Roche plans to launch the new tablets in several European countries throughout 2017. The tablets, which come in a 801 mg and a 267 mg formulation, were approved by the U.S. Food and Drug Administration (FDA) in early 2017, and are already available in the U.S.
Earlier Esbriet formulations require some patients to take three capsules three times per day. The new 801 mg instant release tablet achieves the same drug concentration as the three capsules, but patients only need to take one tablet three times a day. With this alternative, Roche hopes to provide IPF patients with a new option for maintenance treatment with Esbriet involving fewer pills per day.
Roche also reported that the new 267 mg tablet is smaller than the earlier 267 mg capsule, which might make it easier to swallow.

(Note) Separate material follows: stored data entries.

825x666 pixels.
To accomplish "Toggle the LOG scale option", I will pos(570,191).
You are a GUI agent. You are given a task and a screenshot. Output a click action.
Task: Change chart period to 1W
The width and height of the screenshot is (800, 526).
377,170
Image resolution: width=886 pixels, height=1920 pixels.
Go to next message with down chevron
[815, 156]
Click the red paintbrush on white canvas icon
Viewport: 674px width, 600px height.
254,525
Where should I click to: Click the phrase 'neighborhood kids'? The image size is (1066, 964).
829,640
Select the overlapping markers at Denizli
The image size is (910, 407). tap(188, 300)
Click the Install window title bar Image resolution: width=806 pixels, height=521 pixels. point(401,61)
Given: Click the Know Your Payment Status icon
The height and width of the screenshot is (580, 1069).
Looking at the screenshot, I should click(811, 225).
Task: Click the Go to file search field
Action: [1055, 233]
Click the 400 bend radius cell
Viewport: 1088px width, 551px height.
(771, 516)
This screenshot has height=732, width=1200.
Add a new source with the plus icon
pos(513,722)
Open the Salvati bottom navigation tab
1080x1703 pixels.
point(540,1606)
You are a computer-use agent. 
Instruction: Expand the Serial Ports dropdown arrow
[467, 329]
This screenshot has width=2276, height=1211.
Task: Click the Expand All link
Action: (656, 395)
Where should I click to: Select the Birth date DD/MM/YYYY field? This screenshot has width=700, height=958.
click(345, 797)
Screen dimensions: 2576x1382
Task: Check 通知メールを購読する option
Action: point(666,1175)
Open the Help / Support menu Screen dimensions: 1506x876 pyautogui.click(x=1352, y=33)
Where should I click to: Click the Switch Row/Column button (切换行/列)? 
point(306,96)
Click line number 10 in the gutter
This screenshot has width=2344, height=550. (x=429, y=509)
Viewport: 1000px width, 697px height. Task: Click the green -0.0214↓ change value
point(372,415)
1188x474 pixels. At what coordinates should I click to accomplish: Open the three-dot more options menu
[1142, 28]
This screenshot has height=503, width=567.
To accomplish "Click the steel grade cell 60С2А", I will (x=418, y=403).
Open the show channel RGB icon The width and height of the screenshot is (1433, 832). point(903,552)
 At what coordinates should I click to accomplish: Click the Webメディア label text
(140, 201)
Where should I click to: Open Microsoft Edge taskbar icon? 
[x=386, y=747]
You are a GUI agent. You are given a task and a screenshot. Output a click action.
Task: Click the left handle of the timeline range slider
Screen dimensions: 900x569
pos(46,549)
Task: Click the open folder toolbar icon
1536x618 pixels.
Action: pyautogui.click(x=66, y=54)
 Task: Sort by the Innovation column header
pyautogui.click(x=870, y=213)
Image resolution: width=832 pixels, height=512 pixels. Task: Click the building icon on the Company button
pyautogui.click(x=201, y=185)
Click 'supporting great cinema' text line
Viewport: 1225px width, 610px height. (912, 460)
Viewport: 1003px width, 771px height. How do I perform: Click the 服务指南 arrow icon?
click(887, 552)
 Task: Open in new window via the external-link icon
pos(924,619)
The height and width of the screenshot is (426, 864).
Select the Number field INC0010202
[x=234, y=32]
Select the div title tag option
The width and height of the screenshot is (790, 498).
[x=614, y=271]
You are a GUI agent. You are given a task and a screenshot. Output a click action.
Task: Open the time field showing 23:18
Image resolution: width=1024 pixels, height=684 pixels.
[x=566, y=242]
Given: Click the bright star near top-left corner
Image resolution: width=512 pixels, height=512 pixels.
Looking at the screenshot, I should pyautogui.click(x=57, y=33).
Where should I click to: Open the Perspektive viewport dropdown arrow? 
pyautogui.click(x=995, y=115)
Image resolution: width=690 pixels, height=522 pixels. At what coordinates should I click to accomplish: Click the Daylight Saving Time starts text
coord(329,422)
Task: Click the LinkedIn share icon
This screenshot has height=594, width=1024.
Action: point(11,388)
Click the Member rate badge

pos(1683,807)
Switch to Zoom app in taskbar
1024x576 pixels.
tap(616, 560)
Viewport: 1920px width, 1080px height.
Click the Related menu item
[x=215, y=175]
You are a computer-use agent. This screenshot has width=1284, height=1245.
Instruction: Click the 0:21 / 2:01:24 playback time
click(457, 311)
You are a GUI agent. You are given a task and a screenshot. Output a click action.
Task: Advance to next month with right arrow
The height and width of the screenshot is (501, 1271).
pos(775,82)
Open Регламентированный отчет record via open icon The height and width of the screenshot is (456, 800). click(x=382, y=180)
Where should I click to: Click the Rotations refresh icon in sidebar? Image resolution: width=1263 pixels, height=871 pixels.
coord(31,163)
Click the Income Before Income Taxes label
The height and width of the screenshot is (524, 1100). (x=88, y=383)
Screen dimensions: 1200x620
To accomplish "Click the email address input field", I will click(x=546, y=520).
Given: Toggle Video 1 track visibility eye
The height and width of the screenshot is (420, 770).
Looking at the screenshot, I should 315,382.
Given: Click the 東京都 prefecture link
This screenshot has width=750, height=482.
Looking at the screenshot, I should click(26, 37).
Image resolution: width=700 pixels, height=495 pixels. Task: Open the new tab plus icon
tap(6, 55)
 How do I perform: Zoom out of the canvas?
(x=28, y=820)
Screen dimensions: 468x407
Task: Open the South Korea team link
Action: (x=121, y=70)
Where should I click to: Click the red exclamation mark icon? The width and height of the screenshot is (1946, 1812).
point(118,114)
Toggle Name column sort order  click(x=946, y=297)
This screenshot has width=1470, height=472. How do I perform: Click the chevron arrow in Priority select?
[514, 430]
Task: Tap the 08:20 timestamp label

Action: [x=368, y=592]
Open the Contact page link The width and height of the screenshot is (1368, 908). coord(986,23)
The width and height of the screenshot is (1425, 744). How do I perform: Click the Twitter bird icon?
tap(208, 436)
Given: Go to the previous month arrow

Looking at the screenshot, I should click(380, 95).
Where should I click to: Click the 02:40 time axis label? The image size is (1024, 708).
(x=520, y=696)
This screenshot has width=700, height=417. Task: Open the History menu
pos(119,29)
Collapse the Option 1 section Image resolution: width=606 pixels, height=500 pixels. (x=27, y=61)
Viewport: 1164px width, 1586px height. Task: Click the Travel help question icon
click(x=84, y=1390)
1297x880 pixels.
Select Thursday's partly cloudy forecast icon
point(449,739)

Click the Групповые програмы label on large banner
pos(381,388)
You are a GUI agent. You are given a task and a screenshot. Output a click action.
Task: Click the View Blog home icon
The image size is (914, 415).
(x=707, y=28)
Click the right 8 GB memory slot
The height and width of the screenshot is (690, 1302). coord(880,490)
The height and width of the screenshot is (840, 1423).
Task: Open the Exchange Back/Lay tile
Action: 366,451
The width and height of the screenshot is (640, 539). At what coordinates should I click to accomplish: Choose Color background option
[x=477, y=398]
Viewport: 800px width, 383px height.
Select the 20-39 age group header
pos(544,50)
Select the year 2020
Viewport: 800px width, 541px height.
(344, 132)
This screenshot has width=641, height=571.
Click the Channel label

“We are pleased to launch this important new formulation for people living with IPF, as part of our mission to improve the lives of patients with this devastating disease,” Sandra Horning, MD, Roche’s chief medical officer and head of global product development, said in a press release.
Studies have shown that Esbriet reduces disease progression, with a slower decline of lung function and in exercise capacity. The treatment also reduces rates of respiratory hospitalizations, and allows IPF patients to live for longer, reducing the risk of death by 48 percent in one of the clinical trials, compared to placebo treatment. This makes Esbriet a crucial treatment for a disease that typically causes the death of half of IPF patients within three years following a diagnosis.
“We are committed to helping people living with IPF, and being able to provide a tablet formulation of Esbriet gives patients more options for the management of their condition.” Horning said.
Researchers also believe that current research into how Esbriet prevents disease progression in people with lung fibrosis may lead to the development of even better antifibrotic treatments in the future.